S.Korea broadband firm sues Netflix after traffic surge

Owen DeLong owen at delong.com
Tue Oct 12 19:09:54 UTC 2021

> On Oct 12, 2021, at 08:13 , Jared Brown <nanog-isp at mail.com> wrote:
> Mark Tinka wrote:
>> Someone can correct me if I'm wrong, but the way I know BitTorrent to
>> work is the file is downloaded to disk, unarchived and then listed as
>> ready to watch.
>  That's not how it works. Several streaming BitTorrent clients specifically request blocks in order so that you can start watching immediately.
>  Not that you need a special client, it works pretty well with the standard client as well on a well seeded torrent, as blocks are generally requested more or less in order.
>> It also assumes the device has all the necessary apps
>> and codecs needed to render the file.
>  Well, yes. Or you could just stream content that is guaranteed to be compatible with the device used.
>> On the other hand, BitTorrent could just make an Apple
>> TV/PS4/PS5/Xbox/whatever-device-you-use app as well.
>  They could, and they might even have, I forget, but there is little demand for such a thing as a centralized CDN strategy works better.
>> But I doubt that
>> will work, unless someone can think up a clever way to modify BitTorrent
>> to suit today's network architectures.
>  Unless network topology is somehow exposed, this isn't possible. All anybody can do is use latency, IP and ASN information as a proxy.

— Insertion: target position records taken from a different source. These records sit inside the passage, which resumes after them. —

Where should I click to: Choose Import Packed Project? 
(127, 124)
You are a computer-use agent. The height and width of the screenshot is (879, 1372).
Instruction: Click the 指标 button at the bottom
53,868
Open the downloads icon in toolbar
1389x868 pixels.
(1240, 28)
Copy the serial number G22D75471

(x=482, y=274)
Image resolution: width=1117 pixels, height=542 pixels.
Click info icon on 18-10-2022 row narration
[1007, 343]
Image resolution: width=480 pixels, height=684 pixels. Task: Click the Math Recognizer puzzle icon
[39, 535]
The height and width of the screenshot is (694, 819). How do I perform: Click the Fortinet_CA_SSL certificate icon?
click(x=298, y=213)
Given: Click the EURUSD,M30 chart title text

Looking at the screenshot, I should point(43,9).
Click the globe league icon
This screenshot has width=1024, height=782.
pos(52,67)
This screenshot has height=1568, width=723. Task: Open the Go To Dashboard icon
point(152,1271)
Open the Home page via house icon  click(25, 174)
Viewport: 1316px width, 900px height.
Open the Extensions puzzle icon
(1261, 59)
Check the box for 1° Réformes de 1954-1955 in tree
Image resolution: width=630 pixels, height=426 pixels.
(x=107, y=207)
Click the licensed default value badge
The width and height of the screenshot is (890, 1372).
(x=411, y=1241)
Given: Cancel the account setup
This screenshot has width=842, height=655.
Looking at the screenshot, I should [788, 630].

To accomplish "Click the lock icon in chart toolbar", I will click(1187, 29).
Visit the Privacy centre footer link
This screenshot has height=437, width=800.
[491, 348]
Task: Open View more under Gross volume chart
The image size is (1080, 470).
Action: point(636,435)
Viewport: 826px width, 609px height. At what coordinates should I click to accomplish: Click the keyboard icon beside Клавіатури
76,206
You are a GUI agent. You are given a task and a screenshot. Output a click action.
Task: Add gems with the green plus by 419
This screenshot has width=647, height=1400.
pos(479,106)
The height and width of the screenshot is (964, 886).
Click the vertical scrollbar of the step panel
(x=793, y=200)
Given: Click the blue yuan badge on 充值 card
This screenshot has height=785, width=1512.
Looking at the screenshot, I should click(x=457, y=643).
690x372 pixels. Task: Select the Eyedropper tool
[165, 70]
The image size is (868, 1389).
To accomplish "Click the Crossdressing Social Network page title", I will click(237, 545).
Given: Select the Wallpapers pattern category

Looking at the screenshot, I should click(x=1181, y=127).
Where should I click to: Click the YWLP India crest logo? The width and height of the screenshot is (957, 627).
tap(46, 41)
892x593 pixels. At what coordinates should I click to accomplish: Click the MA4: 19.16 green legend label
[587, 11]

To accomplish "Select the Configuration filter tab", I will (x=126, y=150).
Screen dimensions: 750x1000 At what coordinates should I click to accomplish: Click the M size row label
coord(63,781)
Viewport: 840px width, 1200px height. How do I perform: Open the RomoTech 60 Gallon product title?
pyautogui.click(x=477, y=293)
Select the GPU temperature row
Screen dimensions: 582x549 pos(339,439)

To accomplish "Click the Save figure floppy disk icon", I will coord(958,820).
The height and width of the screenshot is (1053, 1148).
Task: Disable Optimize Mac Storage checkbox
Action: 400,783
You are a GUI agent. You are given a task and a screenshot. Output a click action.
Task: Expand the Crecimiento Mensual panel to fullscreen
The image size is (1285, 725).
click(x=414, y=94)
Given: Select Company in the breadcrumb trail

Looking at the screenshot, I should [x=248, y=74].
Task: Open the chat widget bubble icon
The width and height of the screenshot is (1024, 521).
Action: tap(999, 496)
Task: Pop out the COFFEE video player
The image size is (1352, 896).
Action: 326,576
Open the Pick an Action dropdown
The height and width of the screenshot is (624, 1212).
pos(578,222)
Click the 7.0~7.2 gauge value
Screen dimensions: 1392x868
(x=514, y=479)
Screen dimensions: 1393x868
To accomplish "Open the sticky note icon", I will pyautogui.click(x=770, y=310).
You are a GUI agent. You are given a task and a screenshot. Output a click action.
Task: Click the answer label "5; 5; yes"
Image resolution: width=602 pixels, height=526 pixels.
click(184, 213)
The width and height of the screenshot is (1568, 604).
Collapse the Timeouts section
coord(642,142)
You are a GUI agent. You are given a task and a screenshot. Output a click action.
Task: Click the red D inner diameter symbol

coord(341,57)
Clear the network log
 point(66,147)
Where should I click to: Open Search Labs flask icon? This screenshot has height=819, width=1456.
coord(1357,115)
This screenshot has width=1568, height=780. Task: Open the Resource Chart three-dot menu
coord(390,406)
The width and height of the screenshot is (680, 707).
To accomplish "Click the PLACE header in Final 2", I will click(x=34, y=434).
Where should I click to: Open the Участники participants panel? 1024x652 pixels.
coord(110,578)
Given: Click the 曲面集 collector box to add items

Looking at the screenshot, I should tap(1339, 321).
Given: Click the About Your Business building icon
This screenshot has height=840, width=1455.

Well, latency + measurements of e2e bandwidth and possibly IP+ASN information.

However, in reality, if you are trying to optimize your ability to receive data, latency + e2e bandwidth are pretty good assuming they don’t
vary greatly (which is, admittedly a problem, they do, and worse, any client-level continuous measurement at scale will affect the experiment
in a very negative way).

>  Nothing is stopping a BitTorrent client from being selective about its peers. The current peer selection algorithm optimizes for throughput, not adjecency or topology.

Is that bad?

It might be suboptimal for the eyeball ISP, but it seems to me that it’s probably optimal for everyone else involved.